Several things going on here:
- concurrency is very hard
- .. but object storage "solves" most of that for you, handing you a set of semantics which work reliably
- single file throughput sucks hilariously badly
- .. because 1Gb is ridiculously large for an atomic unit
- (this whole thing resembles a project I did a decade ago for transactional consistency on TFAT on Flash, except that somehow managed faster commit times despite running on a 400Mhz MIPS CPU. Edit: maybe I should try to remember how that worked and write it up for HN)
- therefore, all of the actual work is shifted to the broker. The broker is just periodically committing its state in case it crashes
- it's not clear whether the broker ACKs requests before they're in durable storage? Is it possible to lose requests in flight anyway?
- there's a great design for a message queue system between multiple nodes that aims for at least once delivery, and has existed for decades, while maintaining high throughput: SMTP. Actually, there's a whole bunch of message queue systems?
> The broker runs a single group commit loop on behalf of all clients, so no one contends for the object. Critically, it doesn't acknowledge a write until the group commit has landed in object storage. No client moves on until its data is durably committed.
Yea, the group commit is the real insight here.
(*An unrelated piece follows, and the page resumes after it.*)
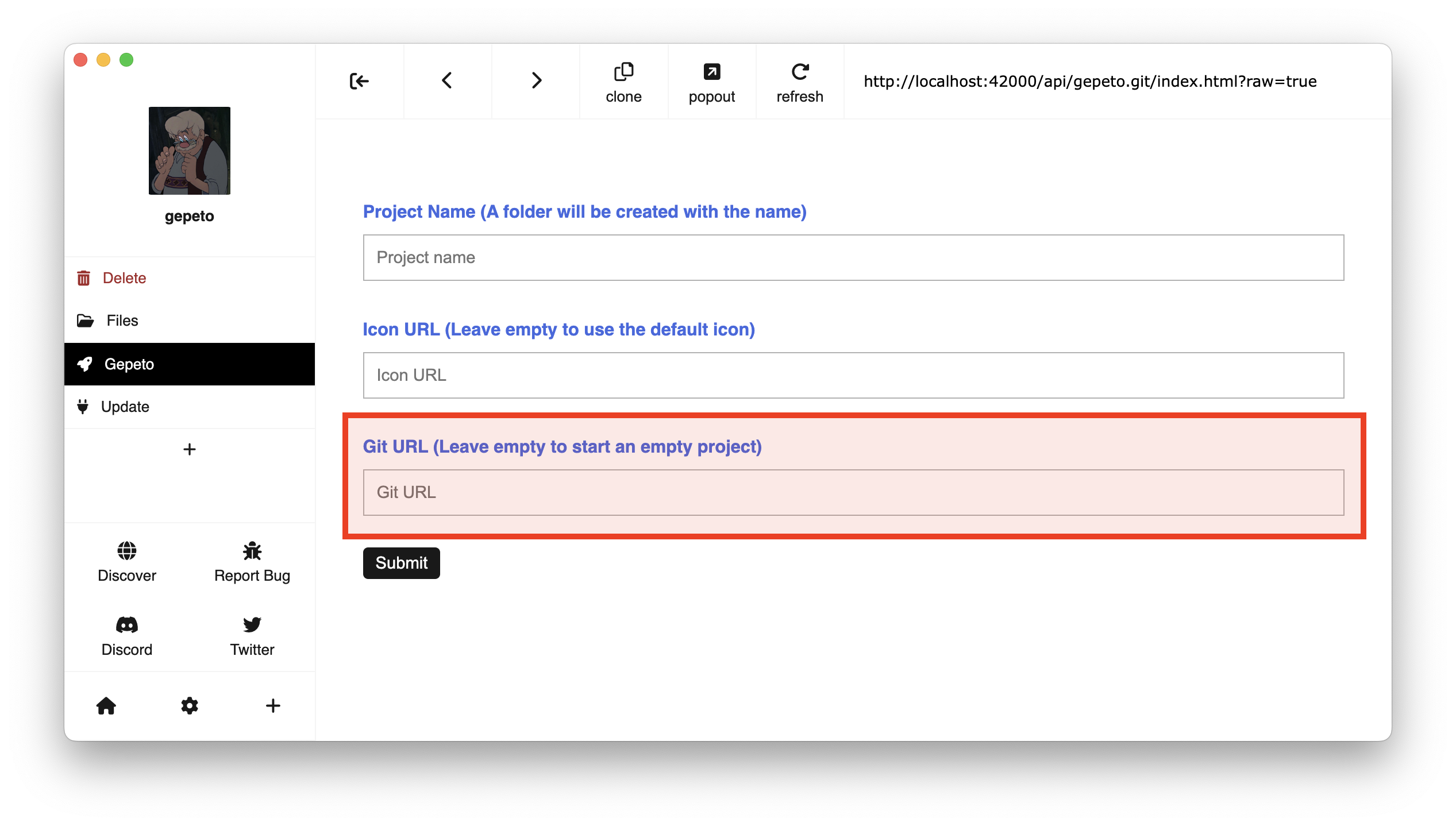Click Report Bug in the sidebar

click(x=252, y=562)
I read this blog post and to help wrap my head around it I put together a simple TCP-based KV store with group commit, helped make it click for me.
AFAIK you can kinda "seek" reads in S3 using a range header, WCGW? =D
You can, and it's actually great if you store little "headers" etc to tell you those offsets. Their design doesn't seem super amenable to it because it appears to be one file, but this is why a system that actually intends to scale would break things up. You then cache these headers and, on cache hit, you know "the thing I want is in that chunk of the file, grab it". Throw in bloom filters and now you have a query engine.
Works great for Parquet.
Yep! Other than random reads (~p99=200ms on larger ranges), it's essential to get good download performance of a single file. A single (range) request can "only" drive ~500 MB/s, so you need multiple offsets.
Amazon S3 Select enables SQL queries directly on CSV, JSON, or Apache Parquet objects, allowing retrieval of filtered data subsets to reduce latency and costs
S3 Select is, very sadly, deprecated. It also supported HTTP RANGE headers! But they've killed it and I'll never forgive them :)
Still, it's nbd. You can cache a billion Parquet header/footers on disk/ memory and get 90% of the performance (or better tbh).
Wow I didn't know that. To be fair now that S3 tables exists it is rather redundant.